JUST KICKING: The major reason the Bengals have kept Rackers this long is because of his ability to kick off. Bengals punter Nick Harris has toyed with kicking off in the last couple of weeks for the first time in his career and plans to work on it during the offseason.

But Harris and the club isn't expecting great things

right away.

"I know it looks easy, just like punting," Harris said. "You put the ball up on the tee and just go. But it's a completely different thing. Punting, field goals, and kickoffs are three completely different things. You really can't transfer one to the other.

"I was a soccer player in high school with a pretty good foot," Harris said. "Kicking off is something I've always wanted to do because you've always got a job. But (in college) we had a guy like Neil who could just boom it."

Although special teams coach Al Roberts loves Harris' foot, he's not making any future plans: "Coming to kicking so late in his career, I'd say he would only end up being about average. If you use your leg for a punting motion and then use it for a motion (to kick off), you can see how different the muscles are to do each."

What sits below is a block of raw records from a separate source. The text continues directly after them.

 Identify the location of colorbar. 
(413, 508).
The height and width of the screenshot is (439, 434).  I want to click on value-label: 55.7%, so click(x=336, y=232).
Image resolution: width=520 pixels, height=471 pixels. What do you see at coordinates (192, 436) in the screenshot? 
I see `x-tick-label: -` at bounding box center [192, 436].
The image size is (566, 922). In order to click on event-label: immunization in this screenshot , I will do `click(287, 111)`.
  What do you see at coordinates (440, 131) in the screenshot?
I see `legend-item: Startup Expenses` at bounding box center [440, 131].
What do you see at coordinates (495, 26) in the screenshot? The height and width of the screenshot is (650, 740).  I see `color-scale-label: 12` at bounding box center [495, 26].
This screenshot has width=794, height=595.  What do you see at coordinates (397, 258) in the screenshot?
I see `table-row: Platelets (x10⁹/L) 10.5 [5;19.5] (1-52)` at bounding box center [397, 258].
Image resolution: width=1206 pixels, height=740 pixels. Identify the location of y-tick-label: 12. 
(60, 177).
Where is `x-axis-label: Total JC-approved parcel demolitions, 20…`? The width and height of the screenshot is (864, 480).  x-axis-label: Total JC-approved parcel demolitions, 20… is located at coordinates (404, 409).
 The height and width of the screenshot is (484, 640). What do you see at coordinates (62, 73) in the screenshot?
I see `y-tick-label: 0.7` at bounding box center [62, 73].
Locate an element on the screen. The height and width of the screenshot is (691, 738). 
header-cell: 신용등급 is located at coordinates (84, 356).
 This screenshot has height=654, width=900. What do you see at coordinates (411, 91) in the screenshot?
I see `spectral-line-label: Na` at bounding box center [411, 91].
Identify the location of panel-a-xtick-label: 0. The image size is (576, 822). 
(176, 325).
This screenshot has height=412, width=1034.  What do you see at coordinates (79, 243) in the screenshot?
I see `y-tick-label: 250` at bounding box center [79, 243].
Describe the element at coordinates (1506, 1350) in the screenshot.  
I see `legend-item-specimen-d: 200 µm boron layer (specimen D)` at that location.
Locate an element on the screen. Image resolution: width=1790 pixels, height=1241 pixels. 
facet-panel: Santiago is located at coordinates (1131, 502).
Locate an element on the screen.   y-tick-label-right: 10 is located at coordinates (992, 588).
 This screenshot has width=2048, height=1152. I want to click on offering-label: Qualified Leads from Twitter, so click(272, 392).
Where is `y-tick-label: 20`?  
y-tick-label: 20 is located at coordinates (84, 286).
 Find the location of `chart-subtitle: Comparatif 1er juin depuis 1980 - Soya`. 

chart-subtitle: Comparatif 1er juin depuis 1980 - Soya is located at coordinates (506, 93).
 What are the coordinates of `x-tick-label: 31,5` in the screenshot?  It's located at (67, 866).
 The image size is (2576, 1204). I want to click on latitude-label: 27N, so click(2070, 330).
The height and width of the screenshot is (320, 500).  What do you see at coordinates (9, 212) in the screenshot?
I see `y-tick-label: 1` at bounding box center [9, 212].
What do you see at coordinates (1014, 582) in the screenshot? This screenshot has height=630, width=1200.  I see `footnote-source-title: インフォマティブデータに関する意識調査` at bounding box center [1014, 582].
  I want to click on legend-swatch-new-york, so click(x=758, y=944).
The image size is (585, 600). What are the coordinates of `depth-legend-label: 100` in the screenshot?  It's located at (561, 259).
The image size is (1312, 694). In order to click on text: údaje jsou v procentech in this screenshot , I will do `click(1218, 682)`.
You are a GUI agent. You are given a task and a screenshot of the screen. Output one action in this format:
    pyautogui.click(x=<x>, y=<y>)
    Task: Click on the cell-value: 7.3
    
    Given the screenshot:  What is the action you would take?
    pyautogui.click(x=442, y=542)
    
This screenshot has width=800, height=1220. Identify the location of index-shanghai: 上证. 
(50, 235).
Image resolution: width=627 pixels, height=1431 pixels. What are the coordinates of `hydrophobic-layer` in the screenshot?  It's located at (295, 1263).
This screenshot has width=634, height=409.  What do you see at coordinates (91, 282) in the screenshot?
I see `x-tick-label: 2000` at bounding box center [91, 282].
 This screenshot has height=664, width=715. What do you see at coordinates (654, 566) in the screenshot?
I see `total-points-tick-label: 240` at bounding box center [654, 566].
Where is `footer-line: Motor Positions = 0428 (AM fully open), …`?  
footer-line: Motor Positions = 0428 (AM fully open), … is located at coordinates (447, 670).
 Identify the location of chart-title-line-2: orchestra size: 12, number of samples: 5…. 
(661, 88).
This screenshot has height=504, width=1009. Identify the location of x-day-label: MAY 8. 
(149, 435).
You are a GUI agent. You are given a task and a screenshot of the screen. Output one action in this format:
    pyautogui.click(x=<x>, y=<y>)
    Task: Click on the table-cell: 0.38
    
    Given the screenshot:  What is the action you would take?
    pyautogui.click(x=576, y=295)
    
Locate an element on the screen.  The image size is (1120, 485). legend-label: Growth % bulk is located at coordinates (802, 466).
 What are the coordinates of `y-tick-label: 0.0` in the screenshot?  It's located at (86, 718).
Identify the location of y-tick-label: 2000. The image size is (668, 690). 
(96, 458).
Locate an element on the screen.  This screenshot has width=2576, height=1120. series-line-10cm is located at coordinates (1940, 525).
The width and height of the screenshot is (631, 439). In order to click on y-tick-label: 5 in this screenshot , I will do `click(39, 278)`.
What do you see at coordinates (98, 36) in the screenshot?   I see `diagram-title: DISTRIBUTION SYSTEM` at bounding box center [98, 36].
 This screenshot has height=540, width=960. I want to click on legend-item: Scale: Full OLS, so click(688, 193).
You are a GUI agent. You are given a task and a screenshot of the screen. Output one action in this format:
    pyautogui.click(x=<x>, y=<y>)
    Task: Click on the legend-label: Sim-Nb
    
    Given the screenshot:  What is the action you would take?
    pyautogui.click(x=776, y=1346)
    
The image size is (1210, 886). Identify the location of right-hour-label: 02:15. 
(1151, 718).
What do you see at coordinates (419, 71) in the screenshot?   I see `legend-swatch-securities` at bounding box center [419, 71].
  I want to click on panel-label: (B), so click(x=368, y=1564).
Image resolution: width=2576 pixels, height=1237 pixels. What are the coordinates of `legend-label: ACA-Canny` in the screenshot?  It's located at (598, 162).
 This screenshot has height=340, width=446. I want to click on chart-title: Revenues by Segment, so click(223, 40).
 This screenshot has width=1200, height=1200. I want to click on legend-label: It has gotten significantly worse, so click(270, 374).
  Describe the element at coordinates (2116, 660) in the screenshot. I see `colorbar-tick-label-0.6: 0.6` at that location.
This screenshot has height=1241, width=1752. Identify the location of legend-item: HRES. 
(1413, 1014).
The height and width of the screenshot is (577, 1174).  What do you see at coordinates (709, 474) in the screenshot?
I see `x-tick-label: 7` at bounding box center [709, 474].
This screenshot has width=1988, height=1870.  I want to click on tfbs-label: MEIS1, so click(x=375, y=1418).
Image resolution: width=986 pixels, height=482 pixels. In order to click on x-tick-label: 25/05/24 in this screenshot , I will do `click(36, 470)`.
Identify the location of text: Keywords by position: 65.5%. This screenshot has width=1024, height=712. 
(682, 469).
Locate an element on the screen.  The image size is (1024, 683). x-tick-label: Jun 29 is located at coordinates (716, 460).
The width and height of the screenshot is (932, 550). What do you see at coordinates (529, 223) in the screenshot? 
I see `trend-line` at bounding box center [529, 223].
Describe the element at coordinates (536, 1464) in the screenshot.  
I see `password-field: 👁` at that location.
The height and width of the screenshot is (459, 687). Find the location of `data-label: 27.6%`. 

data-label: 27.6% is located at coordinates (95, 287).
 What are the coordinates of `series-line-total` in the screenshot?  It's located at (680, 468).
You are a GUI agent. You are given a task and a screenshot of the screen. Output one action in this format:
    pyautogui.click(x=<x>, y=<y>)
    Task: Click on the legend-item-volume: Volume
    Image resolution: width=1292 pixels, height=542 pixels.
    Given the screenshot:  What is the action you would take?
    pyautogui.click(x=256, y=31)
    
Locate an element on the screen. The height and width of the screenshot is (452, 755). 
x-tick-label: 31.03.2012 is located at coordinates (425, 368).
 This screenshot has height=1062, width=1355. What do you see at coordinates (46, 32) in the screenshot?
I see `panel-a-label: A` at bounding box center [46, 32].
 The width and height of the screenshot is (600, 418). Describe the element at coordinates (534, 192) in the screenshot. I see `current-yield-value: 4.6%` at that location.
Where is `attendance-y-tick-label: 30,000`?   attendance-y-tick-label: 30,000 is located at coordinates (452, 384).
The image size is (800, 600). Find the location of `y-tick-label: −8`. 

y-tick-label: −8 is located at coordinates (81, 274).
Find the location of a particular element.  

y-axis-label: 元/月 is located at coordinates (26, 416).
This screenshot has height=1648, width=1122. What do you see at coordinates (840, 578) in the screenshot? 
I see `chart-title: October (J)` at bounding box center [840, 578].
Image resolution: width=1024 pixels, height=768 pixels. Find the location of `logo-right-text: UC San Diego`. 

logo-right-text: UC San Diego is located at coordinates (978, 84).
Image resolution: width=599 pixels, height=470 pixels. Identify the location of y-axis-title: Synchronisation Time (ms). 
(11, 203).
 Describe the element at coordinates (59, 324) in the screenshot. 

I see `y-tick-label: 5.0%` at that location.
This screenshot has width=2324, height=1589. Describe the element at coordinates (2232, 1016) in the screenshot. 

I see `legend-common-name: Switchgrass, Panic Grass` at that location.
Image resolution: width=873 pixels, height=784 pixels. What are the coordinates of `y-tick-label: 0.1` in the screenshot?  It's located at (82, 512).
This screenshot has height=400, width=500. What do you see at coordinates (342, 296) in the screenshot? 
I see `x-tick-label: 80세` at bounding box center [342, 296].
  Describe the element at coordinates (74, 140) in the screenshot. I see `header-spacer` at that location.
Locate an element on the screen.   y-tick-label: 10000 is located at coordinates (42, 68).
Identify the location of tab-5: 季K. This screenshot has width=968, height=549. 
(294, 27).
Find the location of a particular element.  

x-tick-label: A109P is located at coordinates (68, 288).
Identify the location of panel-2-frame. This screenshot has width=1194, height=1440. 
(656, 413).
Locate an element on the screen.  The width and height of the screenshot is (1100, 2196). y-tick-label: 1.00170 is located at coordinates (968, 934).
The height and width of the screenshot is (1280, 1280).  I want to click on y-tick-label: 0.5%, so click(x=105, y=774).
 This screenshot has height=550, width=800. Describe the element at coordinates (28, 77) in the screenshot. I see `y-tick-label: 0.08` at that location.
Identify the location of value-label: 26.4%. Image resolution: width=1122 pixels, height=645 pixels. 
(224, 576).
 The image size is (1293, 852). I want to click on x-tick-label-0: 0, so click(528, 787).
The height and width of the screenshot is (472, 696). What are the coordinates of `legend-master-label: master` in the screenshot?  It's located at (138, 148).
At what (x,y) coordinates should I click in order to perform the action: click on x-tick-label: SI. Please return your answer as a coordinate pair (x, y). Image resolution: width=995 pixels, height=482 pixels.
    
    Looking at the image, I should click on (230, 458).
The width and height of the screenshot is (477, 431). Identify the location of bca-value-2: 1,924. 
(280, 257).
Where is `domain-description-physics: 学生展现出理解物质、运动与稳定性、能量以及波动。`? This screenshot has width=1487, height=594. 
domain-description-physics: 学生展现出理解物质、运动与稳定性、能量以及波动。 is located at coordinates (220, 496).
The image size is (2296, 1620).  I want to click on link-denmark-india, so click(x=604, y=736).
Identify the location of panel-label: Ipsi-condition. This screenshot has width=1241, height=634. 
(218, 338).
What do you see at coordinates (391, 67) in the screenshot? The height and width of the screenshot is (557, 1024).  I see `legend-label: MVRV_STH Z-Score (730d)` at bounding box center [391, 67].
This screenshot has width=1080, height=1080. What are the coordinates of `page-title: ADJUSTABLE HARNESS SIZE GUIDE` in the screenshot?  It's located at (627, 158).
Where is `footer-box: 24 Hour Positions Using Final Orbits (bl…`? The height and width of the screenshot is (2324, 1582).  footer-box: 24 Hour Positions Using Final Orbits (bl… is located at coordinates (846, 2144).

BEAN OUT: Bengals trainer Paul Sparling ruled cornerback Robert Bean out for Sunday's game with his hamstring injury and expects him back for the Nov. 11 game in Jacksonville. That's when Sparling also expects defensive tackle Tony Williams to return after he suffered a mid-foot sprain against Pittsburgh Oct. 7.

THIS AND THAT: Pro Bowl running back Corey Dillon celebrated his 27th birthday Wednesday by sharing with teammates a birthday cake he thought was sent by his wife that featured a picture of Dillon carrying the ball. He then won some money off fullback Nick Williams on the basketball court in a game of "HORSE." . .

Speaking of Williams, Wednesday was kind of a birthday for him. It was five months to the day of the

reconstructive surgery on the knee in which he tore his anterior cruciate ligament. He expects to be cleared to practice when he visits Dr. James Andrews this upcoming Monday.

But even though Williams is eligible to start practicing Wednesday, it's doubtful that he will. By putting Williams on the physically unable to perform (PUP) list, the Bengals have three weeks to get him back to practice. Then once he starts practicing, they have three more weeks to decide if they will activate him, cut him, or shelve him for the rest of the year on injured reserve.

"I'm cutting and shifting full speed," Williams said. "I never thought I'd be this fast so soon. I have no pain and very little swelling. I feel I'm ready to go." His weight had been a big concern, but he says he needs to lose just five pounds to get to 265 pounds. . .

DE Vaughn Booker may not be ready. He didn't play Sunday after an injection failed to soothe an inflamed right ankle in which he has some arthritis, didn't practice Wednesday, and is questionable. . .CB Tom Carter (bruised right knee) did practice and is probable. . .DL Bernard Whittington (knee) was limited Wednesday, but is expected to be ready.